Physical retail is still shifting, but expansion has not disappeared. Several major chains are using 2026 to add locations, deepen regional reach, and strengthen in-person shopping at a time when store fleets are being reshaped across the country.
The pattern is especially clear among discount grocers, off-price apparel sellers, warehouse clubs, and specialty brands with strong customer followings. In many cases, the new locations are less about rapid land grabs and more about building a durable footprint in markets where value, convenience, and local relevance continue to matter.

1. Dollar General
Dollar General has the biggest store-growth plan in this group, with 450 new stores planned for 2026. During a December earnings call, CEO Todd Vasos said the company did not feel pressure to rush into every empty retail site left behind by rivals, even as it kept moving ahead with a large expansion program.
That approach says a great deal about the current market. Dollar stores remain one of the clearest examples of chains that can keep growing while many traditional retailers trim their fleets, and Coresight’s 2026 opening analysis placed Dollar General among the leaders in planned additions.

2. Aldi
Aldi entered its 50th anniversary year with plans for more than 180 new U.S. stores by the end of 2026 across 31 states. The expansion is part of a broader push that would bring the grocer to nearly 2,800 stores by year-end, moving it closer to its longer-term target of 3,200 locations by 2028.

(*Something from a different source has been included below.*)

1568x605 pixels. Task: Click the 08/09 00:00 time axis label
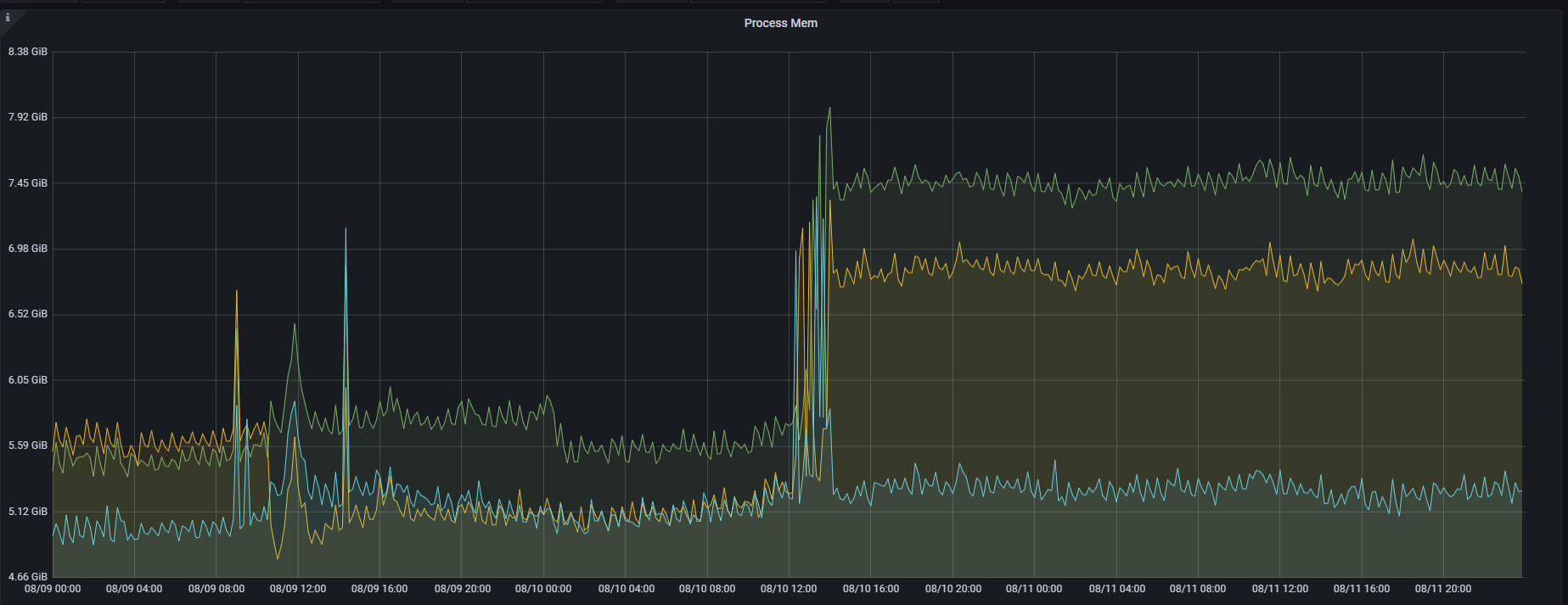click(x=53, y=589)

The strategy fits the wider momentum behind value-focused food retail. Aldi’s growth stands out not only for scale, but for how broadly it is spread geographically, giving the chain more room to capture shoppers looking for a streamlined grocery trip.

3. Ollie’s Bargain Outlet
Ollie’s Bargain Outlet is targeting 75 new stores in fiscal 2026 after a strong stretch of foot traffic and openings in the prior year. The discount chain’s growth has become a notable signal that bargain-first retail still has room to expand in a crowded market.
Company leadership has framed new locations as the best use of capital, underscoring how central store expansion remains to Ollie’s model. Its trajectory also reflects the broader consumer tilt toward closeout, surplus, and deal-driven shopping.

4. Barnes & Noble
Barnes & Noble is set to open 60 new stores in 2026, continuing a turnaround that has drawn attention across the retail industry. The bookseller has linked that momentum to a decentralized operating model that gives local teams more control inside individual stores.
The company described that model in a statement quoted by Fox Business: “Barnes & Noble is enjoying a period of tremendous growth as the strategy to hand control of each bookstore to its local booksellers has proven so successful.” USA Today also reported that new Barnes & Noble locations are planned across 10 states, including Texas, Florida, California, and Virginia.

5. BJ’s Wholesale Club
BJ’s Wholesale Club plans to end 2026 with 25 to 30 new stores, including locations already opened during the expansion cycle. CEO Bob Eddy told analysts that the newer clubs were outperforming expectations in sales, membership, and profit.
Warehouse clubs have been one of the steadier physical retail formats because they combine bulk buying with recurring membership revenue. BJ’s has leaned into that formula, treating new clubs as long-term anchors rather than short-term experiments.

6. Kroger
Kroger has confirmed plans to break ground on 14 new stores in 2026. The grocery chain had already told investors it expected store openings to increase by 30% this year, signaling a more assertive development pace than in prior periods.
For a supermarket operator of Kroger’s size, that number is meaningful. Grocery expansion tends to be slower and more capital-intensive than many other retail categories, so confirmed groundbreakings point to a deliberate confidence in selected markets.

7. Nordstrom Rack
Nordstrom Rack has announced plans to open at least 13 new stores during the spring and fall of 2026. The off-price chain’s upcoming locations include markets in Massachusetts, New Jersey, Virginia, and California, extending a format that has benefited from shoppers’ continued interest in recognizable brands at lower prices.
The appeal is straightforward. Off-price retail has stayed resilient because it gives customers a reason to visit stores in person, and at least 13 openings show Nordstrom Rack is still investing in that traffic pattern.

8. Uniqlo
Uniqlo is expected to add 11 new U.S. stores in 2026, including two flagship locations in Chicago and San Francisco. The expansion spans major urban markets and builds on the company’s long effort to widen its American footprint without abandoning a focused, city-led strategy.
In a statement, U.S. CEO Fuminori Adachi said, “These new stores are not only a milestone of our growth, but a way of honoring the customers who welcomed us two decades ago and continue to inspire everything we do.” Additional reporting has tied the rollout to seven U.S. cities in the first half of 2026.
Taken together, these openings show where physical retail remains strongest: value, essentials, loyalty-driven specialty categories, and store formats that offer something digital channels cannot fully replace. Discount chains are moving fastest, but books, apparel, and warehouse retail are also making a larger in-person bet.
That does not erase the wider churn in the industry. It does show that for a select group of chains, 2026 is shaping up as a year of targeted expansion rather than retreat.